The British Museum celebrates the 300th anniversary of Piranesi’s birth in 1720 with an exhibition that includes the Museum’s complete collection of his drawings, all the work of the Piranesi himself.

Neoclassicist printmaker Giovanni Battista Piranesi is best known for his grand depictions of ancient Rome, his recordings of the newly-discovered ruins of Pompeii and displaying his celebrated Carceri (‘Prisons’) series.

Piranesi was born in Venice and raised in Rome, from 1740, he worked in Rome as a draughtsman for Marco Foscarini, the Venetian ambassador of the new Pope Benedict XIV. He often returned to Venice where he was friendly with Giovanni Battista Tiepolo, a leading artist in the city.

In 1748–1774 he created a long series of drawings of the city which established his fame.

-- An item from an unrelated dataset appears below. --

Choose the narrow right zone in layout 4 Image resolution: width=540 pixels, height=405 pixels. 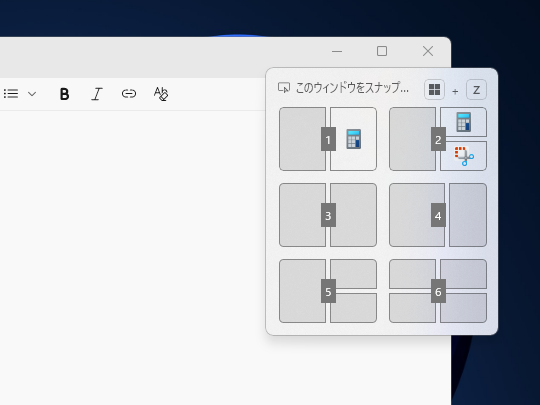(x=468, y=215)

Piranesi devoted himself to the measurement of many of the ancient ruins and this led to the publication of “Roman Antiquities of the Time of the First Republic and the First Emperors”.

It is the work of Piranesi as a draughtsman, that is the focus of the exhibition and offers viewers the opportunity to scrutinise the drawings in close detail. Within the drawings, Piranesi manages to engender a poetic aspect of the ruins, whilst providing an accurate representation. A number of the views depict human figures whose poverty and human frailties appear to suggest not only the decay of the ruins but of human existence.

These views of antiquity, not only provided a visual record of ruins that often disappeared over time but provided Piranesi with a source of income. Increasingly, these types of views were becoming popular with those on the Grand Tour, Rome became an intellectual capital of Europe and Piranesi catered for these ‘tourists’ with his own print workshop and museum of antiquities.

This fascinating small free exhibition provides some insight into the world of Giovanni Battista Piranesi who provides a record of ancient Rome with the creative ability to make the buildings and geometry come alive. This mix of fantasy and reality was popular amongst a new type of collector who enjoyed the bringing together of the modern and ancient worlds.